Building Stronger Financial Futures provides interim findings from Mobility’s evaluation of five Financial Opportunity Centers supported by the Local Initiatives Support Corporation in Chicago. The report describes the FOC participants and programs and assesses the organizations’ ability to engage low-income job seekers in integrated employment, financial, and income support services and to improve individuals’ credit use and credit scores in the first year after program enrollment. We found that:
- Most participants had limited recent work experience, and nearly all did not have enough savings to cover basic living expenses for three months. Nearly half (46%) did not have enough recent credit activity to have a credit score while 38 percent had subprime credit scores.
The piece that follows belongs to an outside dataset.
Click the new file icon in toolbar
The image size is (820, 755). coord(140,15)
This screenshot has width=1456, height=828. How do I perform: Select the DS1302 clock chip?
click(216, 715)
- Engaging individuals who are seeking employment in integrated services is challenging. Forty-five percent of FOC participants received both employment and financial counseling while 30 percent received counseling in all three core service areas. Low-income individuals seeking employment may not think they can benefit from financial or income support counseling. The programs that required counseling engaged higher percentages of participants in integrated services.
- During the first year after program entry, FOC participants made more on-time payments on trade accounts and were more likely than comparison group members to have paid any trade accounts on time. However, the program did not have a significant impact on increasing participants’ credit scores or helping those who were unscored become scored. Improving credit scores or becoming scored may take more than a year for unemployed or financially distressed individuals.
Our findings suggest that FOCs can help low-income individuals take steps toward improving their credit histories, which could lead to better credit scores and other improvements in financial outcomes in the future. Our final report on the evaluation will examine whether the FOC program helped participants obtain jobs, increase their net income, access mainstream forms of credit, and build their net worth two years after program entry.